Мне показалось, что осколок он вытащил своими длинными пальцами, засунув в рану всю свою руку, так как попытки вытащить его хирургическими инструментами не удались. Вытащив осколок, хирург показал его мне и, завернув в кусок бинта, отдал мне его на память. Осколок был тяжелый, с острыми краями, размером 2,5–3 см. Очистив рану, медсестра в образовавшуюся впадину 9 на 12 см напихала тампоны и сделала перевязку обеих ног. После перевязки нас, раненых, погрузили на машины и повезли в тыл, в ближайший эвакогоспиталь. Эвакогоспиталь, куда нас привезли (возможно, это был еще медсанбат), был расположен в сельских деревянных домах. В одном из таких домов поместили и меня. Уложили на настоящую койку и накормили. После всех волнений, переживаний и бессонной ночи я крепко уснул. Проснулся оттого, что рядом с моей койкой, на полу, кого–то разместили. Открыв глаза, я увидел, что со мной рядом на носилках лежит раненый майор медицинской службы. Постепенно разговорившись с ним, я узнал историю его ранения. Оказалось, что это тот самый хирург, который делал мне операцию! Он определил это сразу, как только я рассказал ему про свое ранение и где мне делали операцию. После того как нас увезли, на медсанбат произвели налет немецкие бомбардировщики. Операционный шатер разбомбили, многие раненые и сотрудники госпиталя погибли при бомбежке, а он (хирург) получил тяжелое осколочное ранение в живот и, по его мнению, часы его сочтены. Я пытался его успокоить, что все обойдется, на что он ответил, что ему лучше знать, с каким ранением все обойдется, а с каким не обойдется. Вечером меня отправили дальше, в тыл. Раненый майор был нетранспортабельный — его даже не переложили на койку. Каждое неосторожное движение вызывало у него адские боли. На прощание я еще раз поблагодарил за операцию и пожелал скорейшего выздоровления. Он горько улыбнулся, пожелал мне всего хорошего, а о себе сказал, что его песенка спета, с ним все кончено. Эту горькую, печальную истину подтвердила и сопровождающая нас медсестра, когда меня погружали в санитарную машину.

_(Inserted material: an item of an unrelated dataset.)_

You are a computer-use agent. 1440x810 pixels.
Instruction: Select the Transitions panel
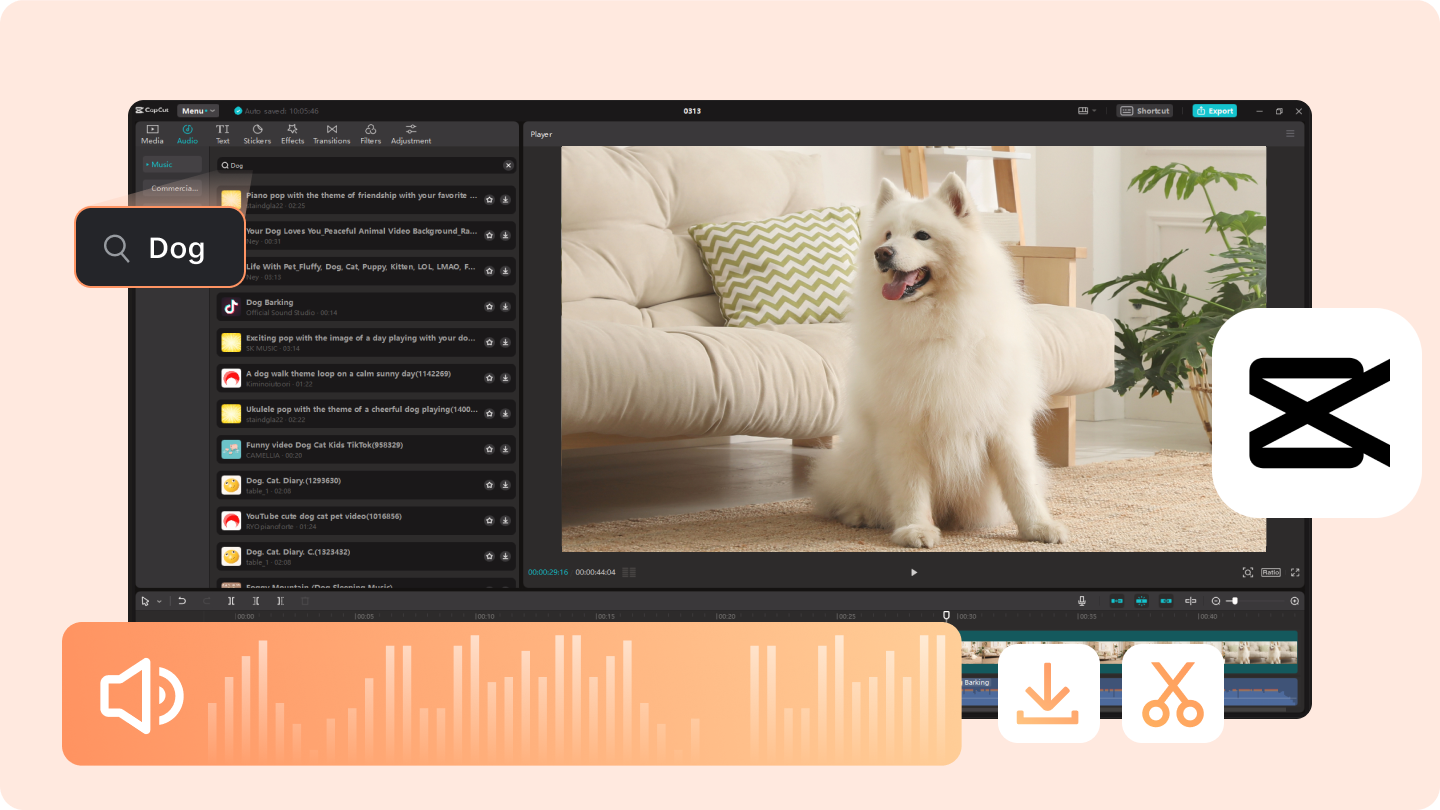[331, 133]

Очередной эвакогоспиталь, а может быть, опять медсанбат, представлял собой большой барак с двойными, двухэтажными нарами, в три ряда. Меня положили на нижние нары. Лежали мы еще в гимнастерках, наши шинели лежали в ногах, а сапоги (со мной путешествовал один сапог) под нарами. Несмотря на большое помещение и большое количество раненых, порядок поддерживался хорошо, медсестра и санитарки заботливо ухаживали за ранеными. Тем, у которых были забинтованы руки, они сворачивали «козьи ножки». Курить разрешалось, но не всем сразу, а по одному. Барак хорошо проветривался, и воздух был сравнительно чистым. На новом месте после очередных уколов и измерения температуры я опять уснул. Проснулся от оживления в бараке, ко мне рядом кого–то укладывали, снимая с носилок. Раненые балагурили:
— Лейтенанту повезло, под бок ему положили молодую и красивую.
Я с трудом повернулся и ощутил около себя что–то твердое. Возле меня лежала девушка, лейтенант медицинской службы, в гипсе с ног до головы. Открытым было только лицо. Девушка была в забытьи, лежала с закрытыми глазами и лишь изредка по ее лицу проходила судорога от боли. Что с ней было и что с ней стало, я не знаю, так как утром меня опять погрузили в машину и повезли к железнодорожной станции. Там нас погрузили в вагон госпитального поезда, причем не в телячий грузовой вагон, а в пассажирский со всеми удобствами. Меня положили на верхнюю полку, и как только поезд тронулся, я опять заснул. Надо сказать, что я всегда отсыпался дня три, восстанавливаясь после бессонных суток непрерывных боев, маршей, ранений и операций.
Меня разбудили грохот и разрывы бомб: немцы бомбили эшелоны и станцию. В окно мне было видно зарево пожара, запахло гарью, поезд остановился у большого железнодорожного узла. На соседнем от нас пути горел поезд с ранеными. Раненых вытаскивали из огня и укладывали недалеко от горящего поезда на землю. Картина была не из приятных, а точнее — ужасная. Уже после войны я видел подобную картину на полотне художника в Ленинградском военно–медицинском музее.